Exercise instructions -
Everything from the line with "UKPAC (21, 2285)" through the final line below should be copied out exactly, and nothing else should appear.
========================================
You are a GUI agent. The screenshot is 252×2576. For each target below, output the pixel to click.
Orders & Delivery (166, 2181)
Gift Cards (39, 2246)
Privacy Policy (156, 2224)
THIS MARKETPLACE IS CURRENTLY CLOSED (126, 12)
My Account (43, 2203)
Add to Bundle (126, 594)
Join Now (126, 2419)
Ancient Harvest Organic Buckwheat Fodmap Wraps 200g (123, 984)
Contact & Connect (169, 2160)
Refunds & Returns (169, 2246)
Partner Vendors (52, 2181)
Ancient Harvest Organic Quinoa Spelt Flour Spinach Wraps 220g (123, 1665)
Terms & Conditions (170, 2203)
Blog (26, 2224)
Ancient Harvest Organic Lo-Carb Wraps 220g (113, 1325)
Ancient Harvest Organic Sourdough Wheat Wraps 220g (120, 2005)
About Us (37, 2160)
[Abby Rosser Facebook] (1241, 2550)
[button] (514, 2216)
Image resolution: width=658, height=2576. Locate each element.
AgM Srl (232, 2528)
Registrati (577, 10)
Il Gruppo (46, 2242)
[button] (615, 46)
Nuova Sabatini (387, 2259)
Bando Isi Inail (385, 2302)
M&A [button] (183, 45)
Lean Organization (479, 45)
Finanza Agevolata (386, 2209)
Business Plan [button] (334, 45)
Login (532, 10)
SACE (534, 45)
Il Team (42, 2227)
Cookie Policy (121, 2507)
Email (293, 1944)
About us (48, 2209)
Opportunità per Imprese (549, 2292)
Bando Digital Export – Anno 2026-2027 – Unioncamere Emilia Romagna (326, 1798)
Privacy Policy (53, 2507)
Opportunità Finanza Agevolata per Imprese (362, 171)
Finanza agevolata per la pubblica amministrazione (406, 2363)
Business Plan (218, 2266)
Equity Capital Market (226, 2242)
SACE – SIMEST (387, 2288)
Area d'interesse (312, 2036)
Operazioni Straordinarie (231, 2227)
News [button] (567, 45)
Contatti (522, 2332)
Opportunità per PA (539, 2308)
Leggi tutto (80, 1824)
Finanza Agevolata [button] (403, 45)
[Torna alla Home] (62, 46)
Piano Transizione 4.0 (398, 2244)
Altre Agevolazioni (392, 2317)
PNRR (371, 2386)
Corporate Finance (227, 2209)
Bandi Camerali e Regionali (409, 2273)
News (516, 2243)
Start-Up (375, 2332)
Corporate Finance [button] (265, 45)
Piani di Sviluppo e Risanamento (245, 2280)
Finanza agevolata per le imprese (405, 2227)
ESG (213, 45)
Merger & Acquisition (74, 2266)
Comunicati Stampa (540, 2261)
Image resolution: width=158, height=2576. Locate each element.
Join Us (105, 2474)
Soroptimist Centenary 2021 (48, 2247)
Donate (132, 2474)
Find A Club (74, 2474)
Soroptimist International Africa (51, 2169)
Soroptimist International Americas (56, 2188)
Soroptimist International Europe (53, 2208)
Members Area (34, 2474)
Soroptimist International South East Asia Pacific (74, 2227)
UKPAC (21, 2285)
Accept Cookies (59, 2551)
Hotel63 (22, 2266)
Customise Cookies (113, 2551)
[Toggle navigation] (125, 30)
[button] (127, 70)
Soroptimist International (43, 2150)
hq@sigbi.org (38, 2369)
========================================
Response to this exercise -
UKPAC (21, 2285)
Accept Cookies (59, 2551)
Hotel63 (22, 2266)
Customise Cookies (113, 2551)
[Toggle navigation] (125, 30)
[button] (127, 70)
Soroptimist International (43, 2150)
hq@sigbi.org (38, 2369)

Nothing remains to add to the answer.